* MATERIAL *

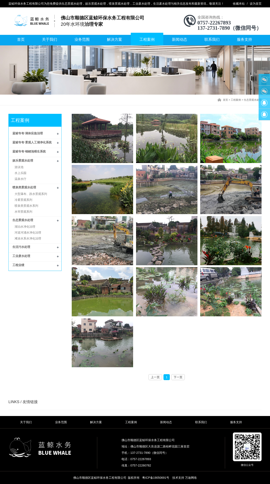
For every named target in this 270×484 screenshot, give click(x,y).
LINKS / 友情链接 (23, 402)
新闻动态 (179, 39)
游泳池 (19, 167)
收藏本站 (239, 3)
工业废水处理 (21, 256)
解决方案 (114, 39)
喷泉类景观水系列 (26, 205)
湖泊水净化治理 (25, 226)
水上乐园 (20, 173)
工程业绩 (18, 265)
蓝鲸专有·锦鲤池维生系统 (29, 151)
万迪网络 (191, 477)
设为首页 (256, 3)
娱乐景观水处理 (22, 160)
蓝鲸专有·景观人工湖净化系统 (32, 142)
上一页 (155, 377)
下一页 (178, 377)
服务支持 (244, 39)
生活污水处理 (21, 247)
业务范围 (82, 39)
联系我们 (212, 39)
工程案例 (147, 39)
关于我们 (49, 39)
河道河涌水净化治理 (28, 232)
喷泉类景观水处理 (24, 187)
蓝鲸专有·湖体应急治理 (27, 133)
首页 (21, 39)
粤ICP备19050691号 (155, 477)
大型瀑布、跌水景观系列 (31, 194)
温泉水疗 (20, 179)
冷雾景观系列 (23, 199)
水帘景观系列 (23, 211)
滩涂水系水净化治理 (28, 238)
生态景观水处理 (253, 99)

* WORK TO BE COMPLETED *
Please convert the records above into a two-column CSV with the header text,answer, one row per record. Put each record's text and its answer in one quoted field each, turn line breaks into spaces, and leave the pictures out.

* THE RESULT *
text,answer
"For every named target in this 270×484 screenshot, give click(x,y). LINKS / 友情链接","(23, 402)"
"新闻动态","(179, 39)"
"游泳池","(19, 167)"
"收藏本站","(239, 3)"
"工业废水处理","(21, 256)"
"解决方案","(114, 39)"
"喷泉类景观水系列","(26, 205)"
"湖泊水净化治理","(25, 226)"
"水上乐园","(20, 173)"
"工程业绩","(18, 265)"
"蓝鲸专有·锦鲤池维生系统","(29, 151)"
"万迪网络","(191, 477)"
"设为首页","(256, 3)"
"娱乐景观水处理","(22, 160)"
"蓝鲸专有·景观人工湖净化系统","(32, 142)"
"上一页","(155, 377)"
"下一页","(178, 377)"
"服务支持","(244, 39)"
"生活污水处理","(21, 247)"
"业务范围","(82, 39)"
"联系我们","(212, 39)"
"工程案例","(147, 39)"
"关于我们","(49, 39)"
"河道河涌水净化治理","(28, 232)"
"喷泉类景观水处理","(24, 187)"
"蓝鲸专有·湖体应急治理","(27, 133)"
"首页","(21, 39)"
"粤ICP备19050691号","(155, 477)"
"大型瀑布、跌水景观系列","(31, 194)"
"温泉水疗","(20, 179)"
"冷雾景观系列","(23, 199)"
"水帘景观系列","(23, 211)"
"滩涂水系水净化治理","(28, 238)"
"生态景观水处理","(253, 99)"